PROBLEM DETAILS. Rewrite the entries from the start through the line containing "minimize-icon: — is", replacing "particular element" with "specific element" and changing nothing else. Leave the pictures out.

DATA LISTING.
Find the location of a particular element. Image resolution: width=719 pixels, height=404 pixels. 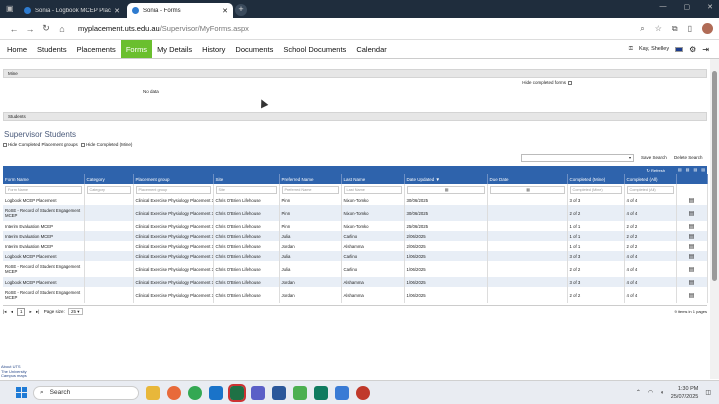

minimize-icon: — is located at coordinates (664, 7).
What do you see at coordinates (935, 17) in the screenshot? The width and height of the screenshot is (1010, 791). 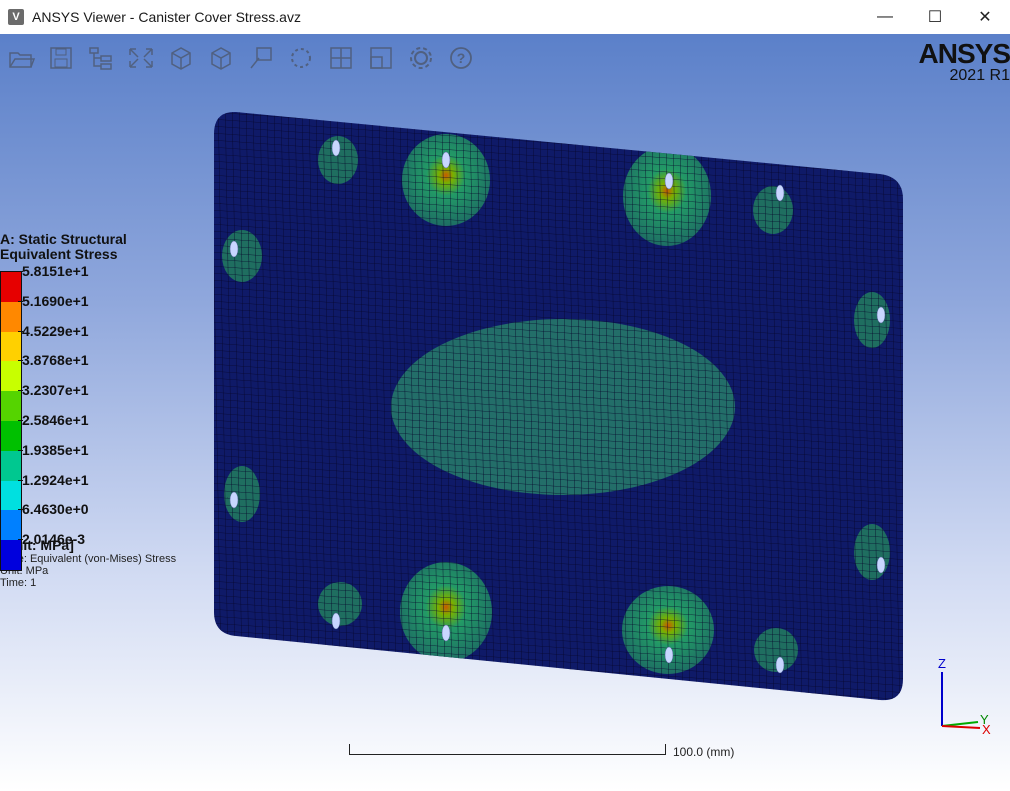 I see `maximize-button: ☐` at bounding box center [935, 17].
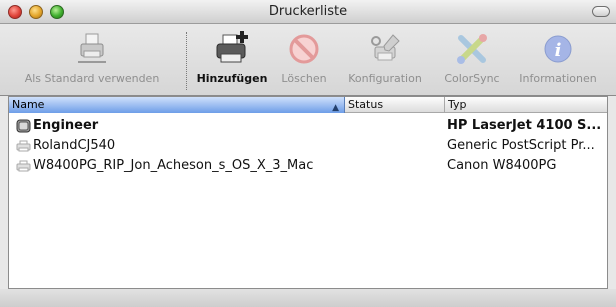 The image size is (616, 307). What do you see at coordinates (526, 105) in the screenshot?
I see `column-header-typ: Typ` at bounding box center [526, 105].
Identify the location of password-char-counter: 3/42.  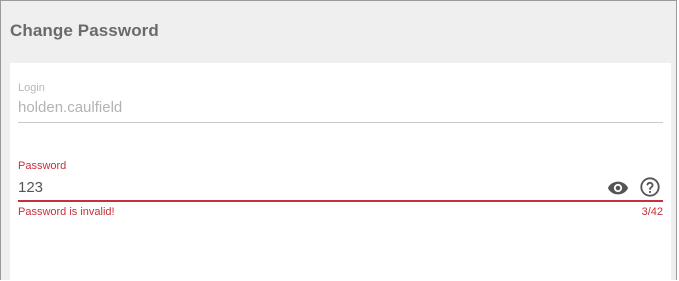
(652, 212).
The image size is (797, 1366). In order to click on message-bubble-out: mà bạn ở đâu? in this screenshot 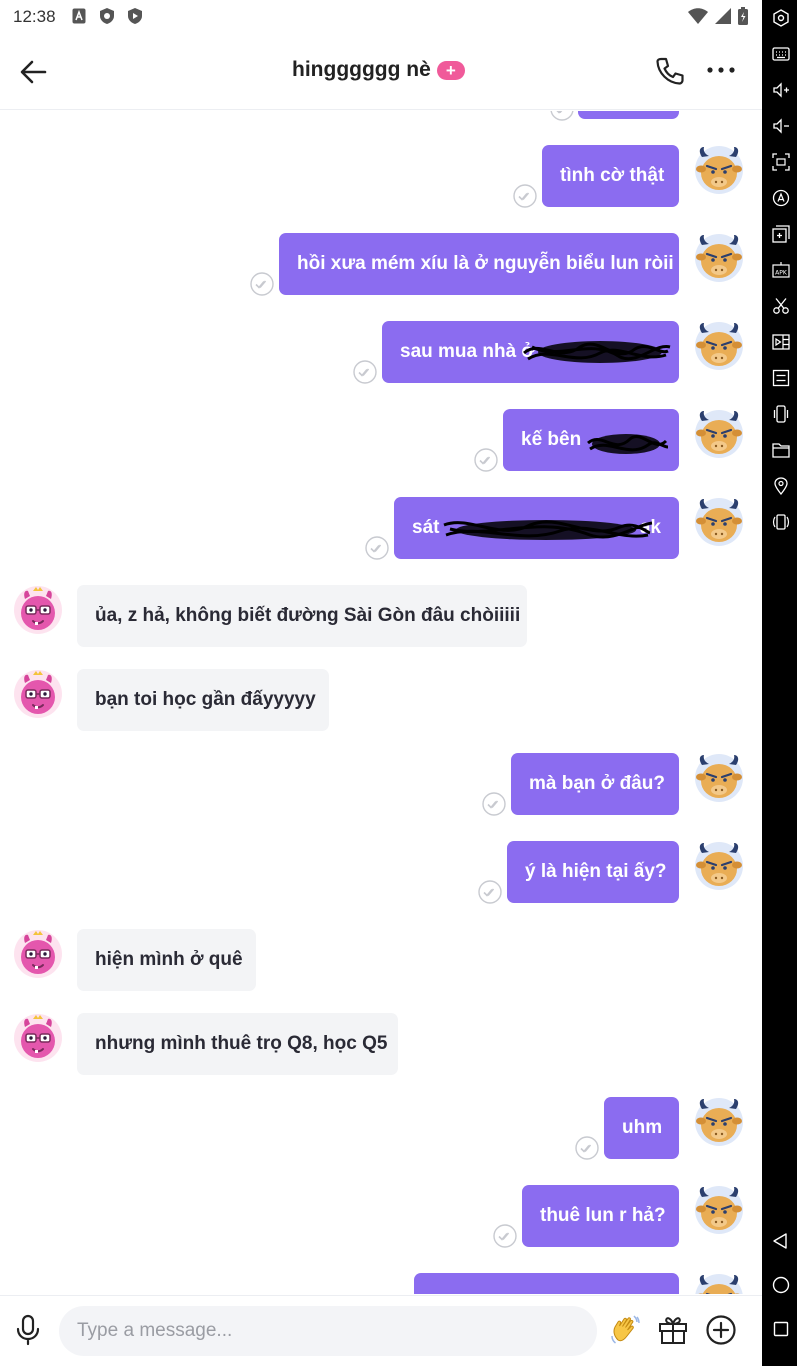, I will do `click(595, 784)`.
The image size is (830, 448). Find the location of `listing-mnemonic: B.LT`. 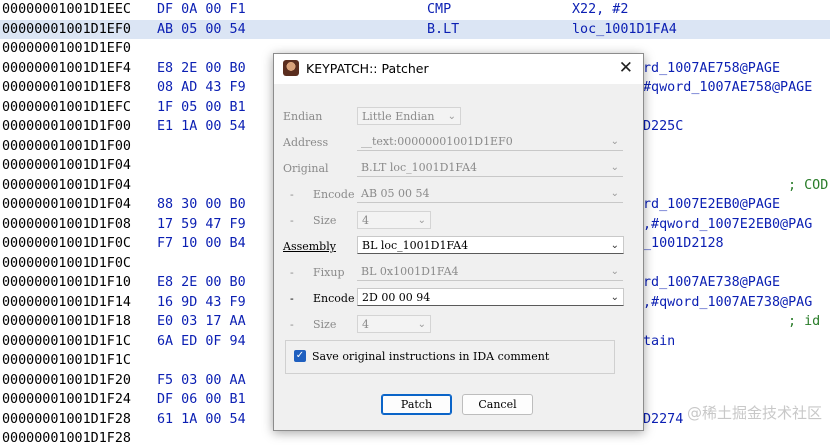

listing-mnemonic: B.LT is located at coordinates (444, 29).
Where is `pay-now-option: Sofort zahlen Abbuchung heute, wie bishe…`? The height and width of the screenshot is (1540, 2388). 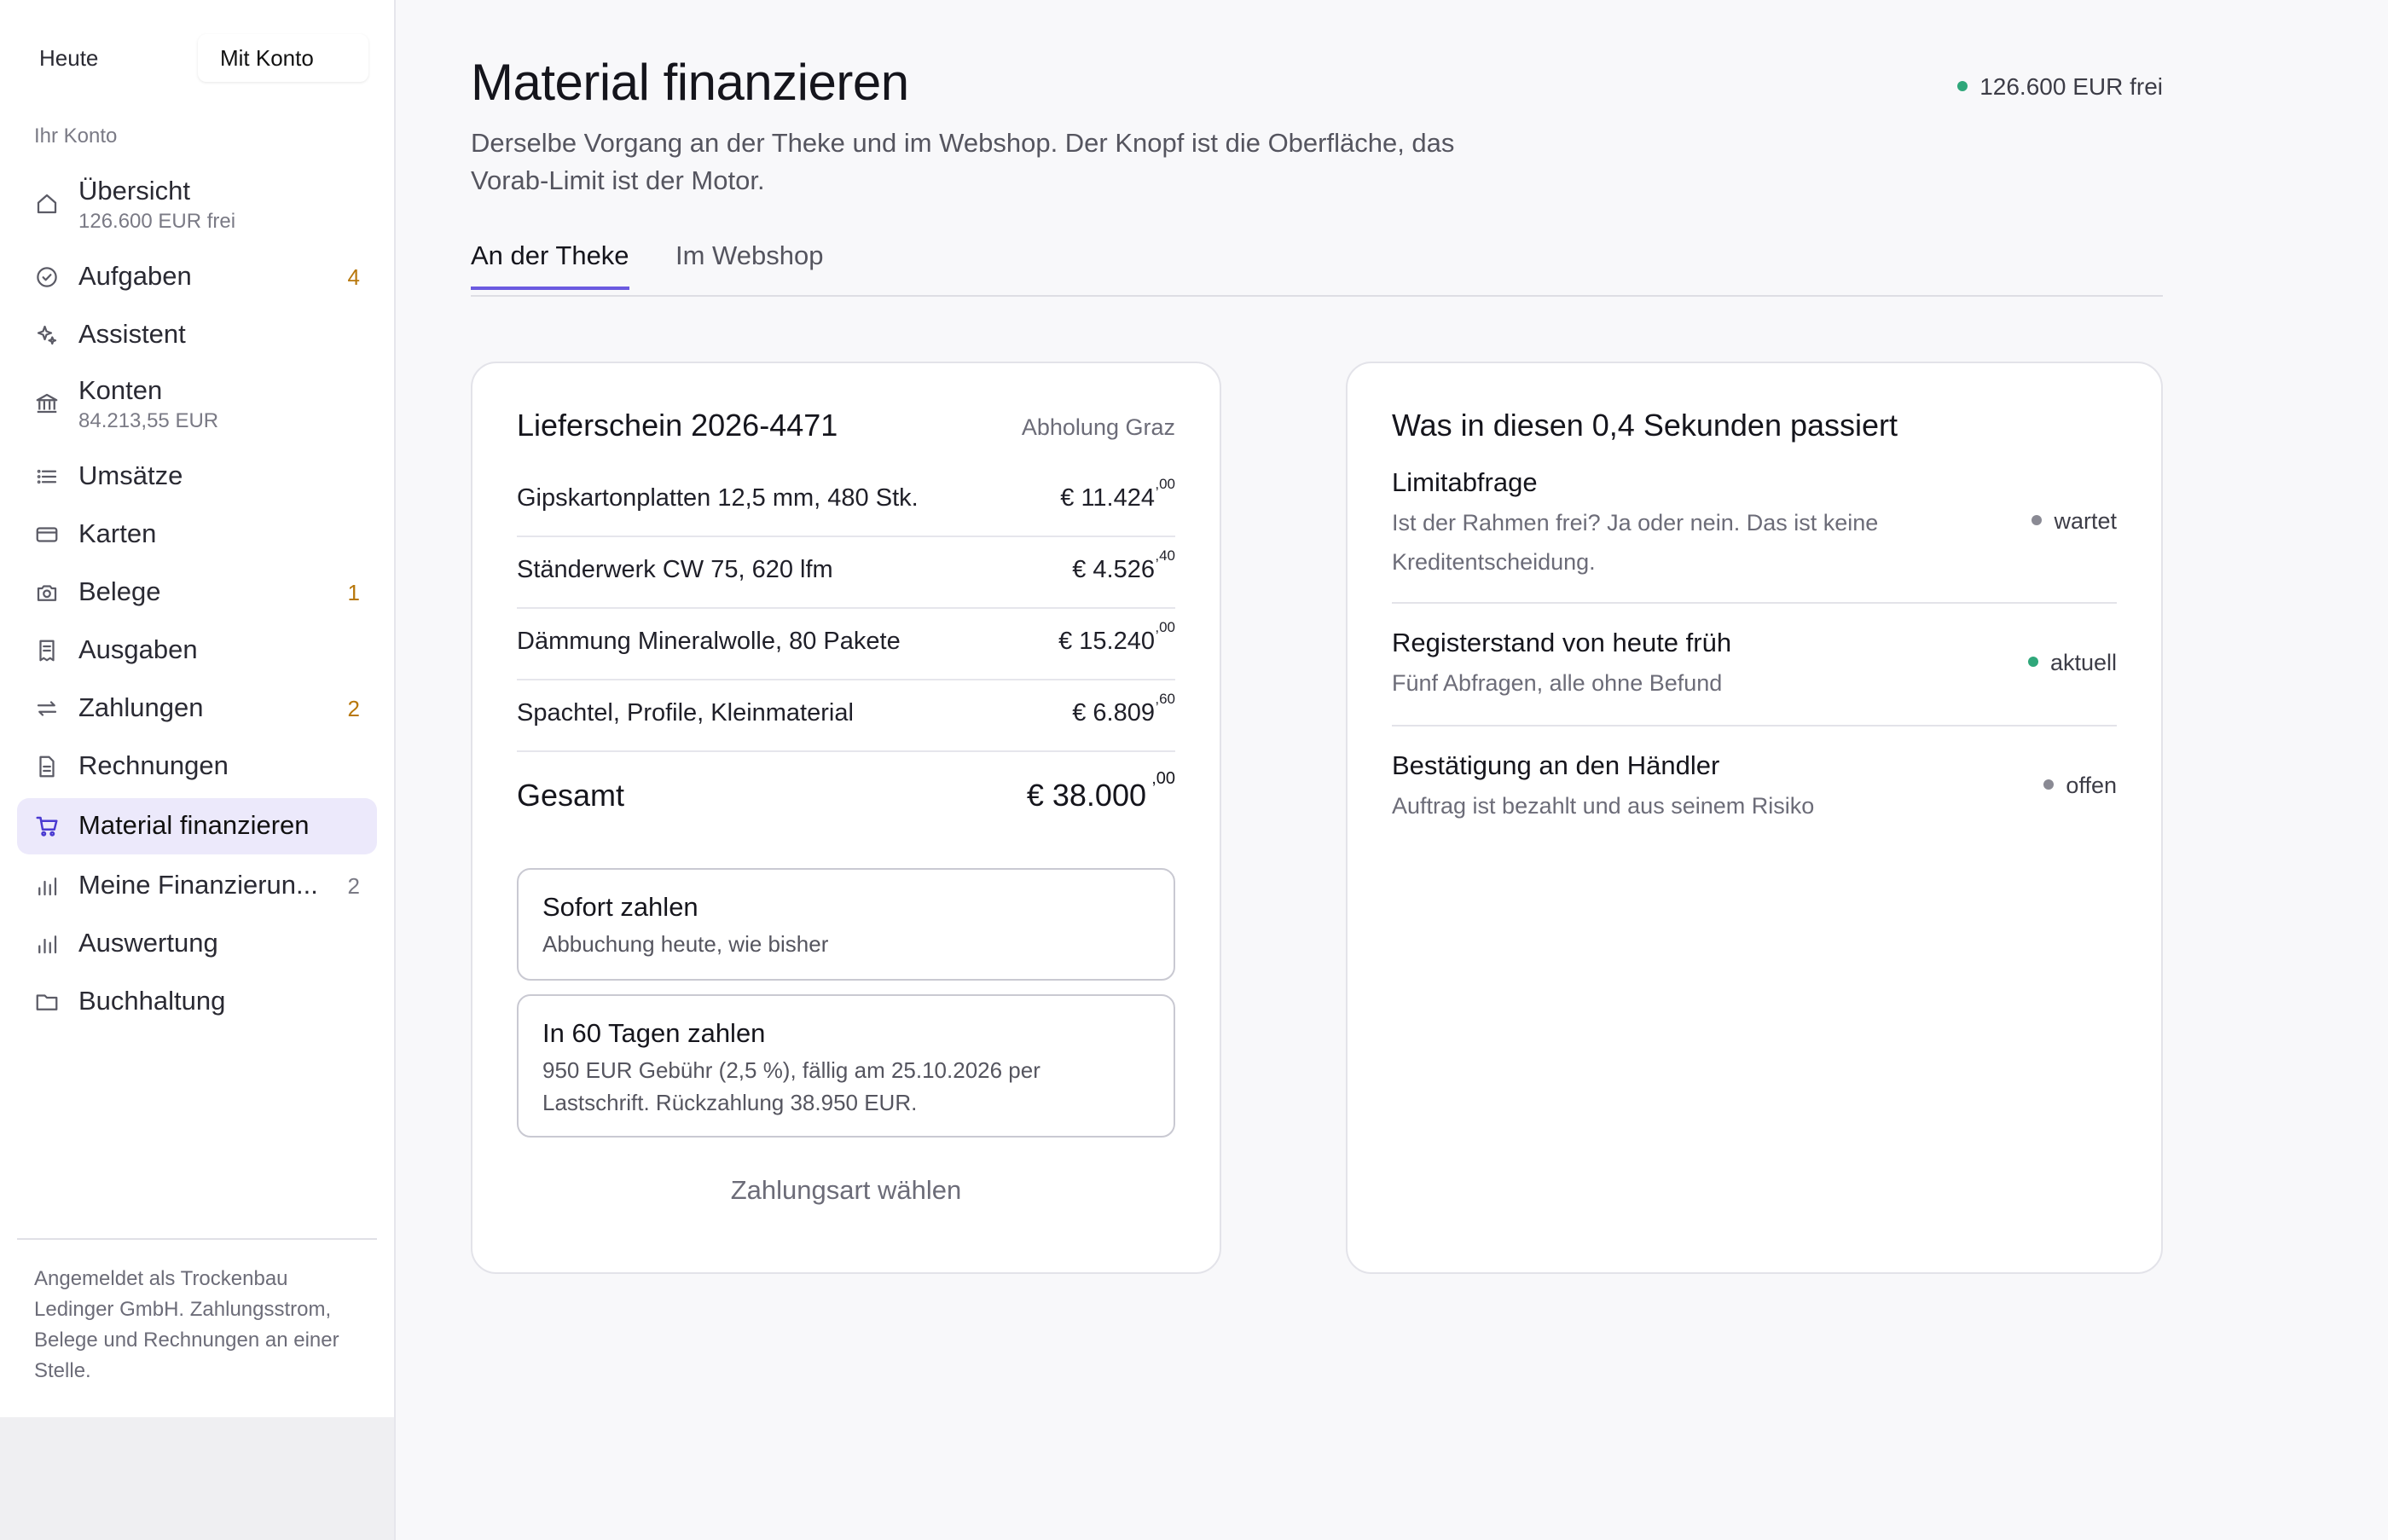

EXPECTED OUTPUT.
Find the location of a specific element. Image resolution: width=719 pixels, height=404 pixels. 

minimize-icon: — is located at coordinates (664, 7).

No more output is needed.